Tourism, arts and culture minister Tiong King Sing has called on the customs department to focus on cracking down on liquor smuggling instead of targeting people’s private collections.
The Bintulu MP said while the Excise Act 1976 states that keeping alcohol for personal use at home is not illegal, the customs department had “confused” the public after an official stated that storing large amounts of liquor at home could be against the law.
Tiong said such comments mislead the public, erode their trust in existing laws, and instill fear.
“The customs department must focus its enforcement on eliminating the smuggled liquor flooding our market, not harassing people over liquor bottles kept in their homes,” he said in a Facebook post.
“The public pay taxes to see real problems solved. If the authorities keep wasting their energy on the wrong things, it will only cause more frustration and resentment towards the government.”
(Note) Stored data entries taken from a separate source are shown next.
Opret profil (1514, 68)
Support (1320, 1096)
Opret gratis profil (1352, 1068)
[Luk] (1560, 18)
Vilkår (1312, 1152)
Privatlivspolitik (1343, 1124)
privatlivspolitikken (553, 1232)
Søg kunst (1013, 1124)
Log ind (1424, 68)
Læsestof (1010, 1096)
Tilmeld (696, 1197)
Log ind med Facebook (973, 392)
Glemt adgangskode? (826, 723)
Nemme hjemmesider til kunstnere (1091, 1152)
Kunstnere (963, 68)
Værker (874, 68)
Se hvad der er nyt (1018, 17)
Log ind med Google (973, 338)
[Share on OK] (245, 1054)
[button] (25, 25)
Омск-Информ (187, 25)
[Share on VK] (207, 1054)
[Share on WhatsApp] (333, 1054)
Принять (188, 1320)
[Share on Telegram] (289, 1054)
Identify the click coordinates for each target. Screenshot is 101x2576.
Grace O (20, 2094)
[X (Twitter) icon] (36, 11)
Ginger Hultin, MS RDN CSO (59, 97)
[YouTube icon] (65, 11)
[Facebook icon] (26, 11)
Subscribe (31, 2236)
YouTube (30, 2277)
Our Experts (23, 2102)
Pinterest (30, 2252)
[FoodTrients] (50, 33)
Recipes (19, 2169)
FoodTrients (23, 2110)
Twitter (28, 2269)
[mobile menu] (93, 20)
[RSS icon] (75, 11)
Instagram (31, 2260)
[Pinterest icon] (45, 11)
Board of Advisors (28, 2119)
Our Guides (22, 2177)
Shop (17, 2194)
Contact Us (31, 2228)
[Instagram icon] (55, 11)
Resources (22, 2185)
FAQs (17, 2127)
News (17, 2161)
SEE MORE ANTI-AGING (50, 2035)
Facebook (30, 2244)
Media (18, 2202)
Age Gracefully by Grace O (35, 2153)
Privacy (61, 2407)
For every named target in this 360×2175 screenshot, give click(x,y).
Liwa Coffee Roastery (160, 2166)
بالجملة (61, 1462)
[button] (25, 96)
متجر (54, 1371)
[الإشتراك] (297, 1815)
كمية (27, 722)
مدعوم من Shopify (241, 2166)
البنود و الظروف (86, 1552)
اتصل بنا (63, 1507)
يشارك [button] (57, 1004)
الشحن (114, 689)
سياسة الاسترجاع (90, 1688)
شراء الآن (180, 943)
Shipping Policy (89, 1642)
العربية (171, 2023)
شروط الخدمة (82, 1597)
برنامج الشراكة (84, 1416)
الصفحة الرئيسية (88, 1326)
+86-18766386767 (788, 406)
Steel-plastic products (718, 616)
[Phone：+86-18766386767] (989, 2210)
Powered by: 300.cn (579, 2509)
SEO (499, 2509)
The controversy stemmed from a dialogue session with the Northern Region Liquor Dealers Association in which customs department assistant director V Kamalhasan reportedly said that keeping large personal collections might constitute a violation of the Excise Act 1976.
In a Sin Chew Daily report, Kamalhasan said that any premises used for storing liquor must be licensed, and that collections of up to 30 or 40 bottles at home – often built up over years through special festival editions – were technically not permitted without a licence.
In a Facebook post on Sunday, deputy finance minister Lim Hui Ying clarified that no licence is required for keeping duty-paid liquor at home as long as it is purchased from licensed outlets and kept for personal consumption or collection, not for sale.
She said she had confirmed this policy with the finance ministry’s secretary-general, the tax director-general, and the customs department’s director-general.
In his statement, Tiong asked if the customs department assumed that those with a large stock of liquor at home intend to sell it.
“That seems to be their logic. But the law does not set a maximum limit, and quantity alone should not be the deciding factor.
“To distinguish between private collectors and traders, one must look at whether the person regularly buys the same liquor in bulk – not merely how many different bottles or brands they have.
“Otherwise, by that logic, people who collect branded shoes or toys would also need a licence. That makes no sense!”